“So Jonah went out of the city and sat on the east side of the city. There he made himself a shelter and sat under it in the shade, till he might see what would become of the city. And the Lord God prepared a plant and made it come up over Jonah, that it might be shade for his head to deliver him from his misery. So Jonah was very grateful for the plant” (Jonah 4:5,6).
ALTHOUGH WE UNDERSTAND THE SCRIPTURES TO TEACH THAT WE ARE GOD’S VESSELS, WE SOMETIMES LOOK UPON HIM AS A VESSEL FOR OUR OWN USE. We tend to take a utilitarian approach to God, as if He were an instrument that exists to accomplish our purposes, rather than vice versa.
The degree to which we delight in God is too often determined by how “useful” He is to us. In our own minds, we have a concept of how we would like our lives to be, and to the extent that God helps us move toward having this sort of life, we are delighted with Him. We look for the “practical” benefits of the spiritual life, and if these are not found, then we tend to become angry with God. Perhaps we reject Him altogether. We might not say it in so many words, but we have little use for a God who doesn’t come through for us in the clutch.
In the heat of the blazing Assyrian sun, Jonah was pleased when God prepared a plant that would provide welcome shade and “deliver him from his misery.” He was not so pleased the next day when the plant was destroyed and he had no choice but to sit in the sun again. “It is better,” he said, “for me to die than to live” (Jonah 4:8). Just so, our estimate of how well God is doing often depends on how satisfactorily He is providing what we desire.

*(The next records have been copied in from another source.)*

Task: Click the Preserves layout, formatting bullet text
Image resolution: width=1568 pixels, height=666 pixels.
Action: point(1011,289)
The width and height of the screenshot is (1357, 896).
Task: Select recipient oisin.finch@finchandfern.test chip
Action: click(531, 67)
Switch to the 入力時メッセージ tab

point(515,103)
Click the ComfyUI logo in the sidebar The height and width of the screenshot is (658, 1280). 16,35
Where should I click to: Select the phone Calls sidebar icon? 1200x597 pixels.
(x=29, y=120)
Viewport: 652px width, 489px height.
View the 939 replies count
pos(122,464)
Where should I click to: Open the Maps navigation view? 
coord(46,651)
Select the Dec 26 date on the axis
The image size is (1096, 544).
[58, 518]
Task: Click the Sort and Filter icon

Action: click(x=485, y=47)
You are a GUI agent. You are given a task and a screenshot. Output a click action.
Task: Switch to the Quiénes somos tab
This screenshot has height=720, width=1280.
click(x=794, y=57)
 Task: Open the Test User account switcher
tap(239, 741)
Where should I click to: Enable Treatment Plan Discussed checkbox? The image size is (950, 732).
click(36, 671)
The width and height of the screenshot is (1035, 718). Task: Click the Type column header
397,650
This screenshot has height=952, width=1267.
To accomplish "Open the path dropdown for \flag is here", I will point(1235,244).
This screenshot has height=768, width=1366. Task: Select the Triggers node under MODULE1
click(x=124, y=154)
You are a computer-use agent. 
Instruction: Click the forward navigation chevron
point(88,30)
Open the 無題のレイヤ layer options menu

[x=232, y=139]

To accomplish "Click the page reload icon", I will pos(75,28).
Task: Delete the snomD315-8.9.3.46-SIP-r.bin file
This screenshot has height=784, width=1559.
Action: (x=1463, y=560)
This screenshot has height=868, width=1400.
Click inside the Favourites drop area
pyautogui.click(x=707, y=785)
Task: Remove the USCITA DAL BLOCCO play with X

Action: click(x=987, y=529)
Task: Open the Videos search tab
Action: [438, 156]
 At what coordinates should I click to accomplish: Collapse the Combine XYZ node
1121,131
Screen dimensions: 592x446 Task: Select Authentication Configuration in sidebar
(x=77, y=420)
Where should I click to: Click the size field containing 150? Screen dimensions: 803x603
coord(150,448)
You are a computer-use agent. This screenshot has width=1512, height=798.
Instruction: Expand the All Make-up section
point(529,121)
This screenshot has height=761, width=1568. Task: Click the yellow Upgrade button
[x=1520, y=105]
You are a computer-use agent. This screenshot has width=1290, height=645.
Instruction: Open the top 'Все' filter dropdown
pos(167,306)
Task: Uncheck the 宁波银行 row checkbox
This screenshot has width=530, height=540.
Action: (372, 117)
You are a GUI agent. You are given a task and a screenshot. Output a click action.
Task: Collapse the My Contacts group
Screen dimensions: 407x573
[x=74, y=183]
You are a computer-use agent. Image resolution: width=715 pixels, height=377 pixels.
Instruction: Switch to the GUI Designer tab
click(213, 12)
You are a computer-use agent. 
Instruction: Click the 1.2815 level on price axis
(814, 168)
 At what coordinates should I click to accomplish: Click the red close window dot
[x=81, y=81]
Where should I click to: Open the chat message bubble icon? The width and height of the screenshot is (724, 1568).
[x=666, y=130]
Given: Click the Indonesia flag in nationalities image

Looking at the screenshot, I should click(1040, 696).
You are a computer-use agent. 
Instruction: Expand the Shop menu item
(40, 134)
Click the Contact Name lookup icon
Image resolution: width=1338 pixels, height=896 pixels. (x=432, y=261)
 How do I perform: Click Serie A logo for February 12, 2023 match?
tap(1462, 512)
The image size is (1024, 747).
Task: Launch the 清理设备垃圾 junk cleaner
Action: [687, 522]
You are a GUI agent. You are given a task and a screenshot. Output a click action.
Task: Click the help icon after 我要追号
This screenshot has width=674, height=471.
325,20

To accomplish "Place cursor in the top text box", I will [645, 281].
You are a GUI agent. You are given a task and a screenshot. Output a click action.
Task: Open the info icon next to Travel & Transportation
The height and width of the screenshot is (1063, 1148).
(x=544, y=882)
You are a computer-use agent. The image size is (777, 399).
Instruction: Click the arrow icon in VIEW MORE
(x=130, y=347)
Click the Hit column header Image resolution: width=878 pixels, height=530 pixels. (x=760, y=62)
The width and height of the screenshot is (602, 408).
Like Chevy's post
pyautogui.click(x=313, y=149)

Yet if our relationship with God is based upon love, we can ill afford to let self-centered (though we would simply call them “practical”) motives enter in. Our enjoyment of God cannot depend on whether some desired payoff is being received from Him. Love does not calculate or bargain for personal benefit; it gives out of the sheer joy of giving to one who is beloved. “The only reward love seeks is someone to love” (Bernard of Clarivaux). And if there is any question of benefit, we exist for His benefit: our glory is to accomplish His purposes and to show forth His goodness.
“That which cannot be explained or made useful tends to be rejected as contrary to our purpose. Under those circumstances, we lose the ability to remain instruments of God’s will. We would rather inform God of our needs in the hope that he will comply with our conceptions of what life ought to be” (Paul Ciholas).